For the most part, there are two scenarios in play for New Years “resolutionists” who make fitness resolutions:
1. You’re still going strong through January.
2. Or, you’re not.
[Tweet “36% of people will be off their fitness resolutions by end of January. (Changing for Good) #fitness #health”]
Usually by the third week of January, most gyms that have been flooded with folks who promised to get back on the fitness wagon have seen a few more open treadmills than they did in week one. By mid-February, those who are still coming are those who are really sticking with it.
Don’t worry. It’s nothing to be ashamed of. It’s called life. But that doesn’t mean you’re off the hook.
Many people will say “I’ll start back on my diet tomorrow” … or even better “on Monday.” Monday is the most common day to start a diet. Diets aside, who loves Mondays?? A lot of people are already cranky on Monday mornings because they have to go back to work, scurry tired kids out the door for school, etc. Sure. Set yourself up by starting something that may be tough.
Forget the idea of “I’ll start Monday.” Start today!
Bear in mind that “starting” doesn’t have to be some grand plan with 100 percent compliance. Everyone is different in their approach. I know people who have gone at their goals like bulldogs, and others who have taken the tiniest of baby steps to get there.
It brings me back to the words of a dietitian-turned-friend that I met years ago while I was in a weight loss program. I hope this resonates with you.
There’s a lapse … and then there’s a re-lapse.
People lapse on their diet and exercise plan. It happens. It happens one time. When you allow the lapse to happen again, it’s a re-lapse. And it gets easier to relapse again after you relapse once.
I’m a firm believer in that when people are ready, change will happen.
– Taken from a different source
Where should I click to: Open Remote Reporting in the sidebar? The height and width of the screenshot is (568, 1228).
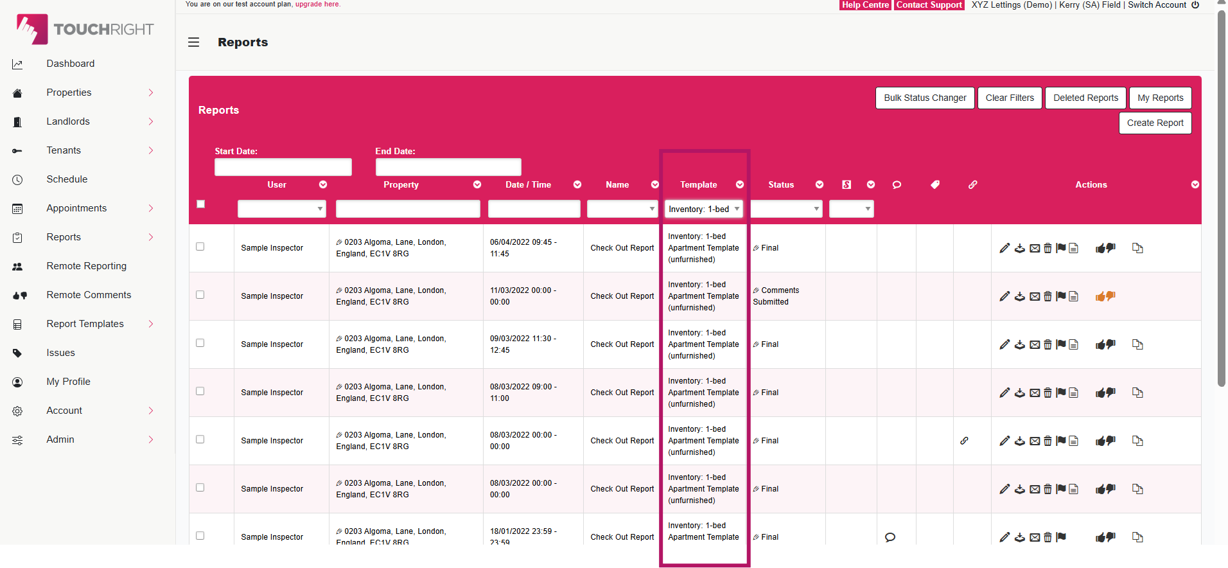coord(86,266)
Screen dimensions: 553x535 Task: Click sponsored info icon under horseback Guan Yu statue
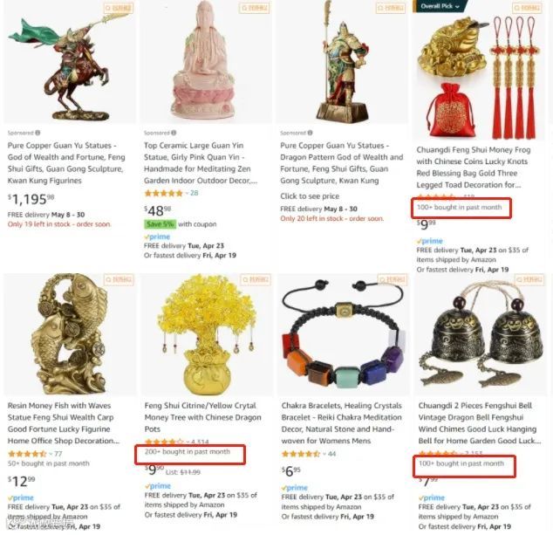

We’re all more open to challenging ourselves when we’re open to it … and when we don’t resist it.
I’ve seen people fight it before because they weren’t really ready, and others who have that steel-eye focus and who are killing it. And like I said, everyone’s journey is different.
One friend started her 140-pound weight loss not by swapping her fast food burgers with chicken and broccoli. She started by eating fewer fast food burgers. She ate the same foods she had been eating, just less volume. (Note: I don’t encourage keeping these high-calorie, high-sodium burger choices in your diet. I am merely noting that this was her method. Since then she has radically changed her diet to a very clean, balanced diet.)
So if you’re still going after your goals like a tiger – or even like the tortoise who believes that slow and steady wins the race – then keep at it! If you’ve fallen off the wagon, just dust yourself off and start again … today. Even if it’s with one “better” choice. String enough of these “better” choices together and you’ll start to see a difference in your health.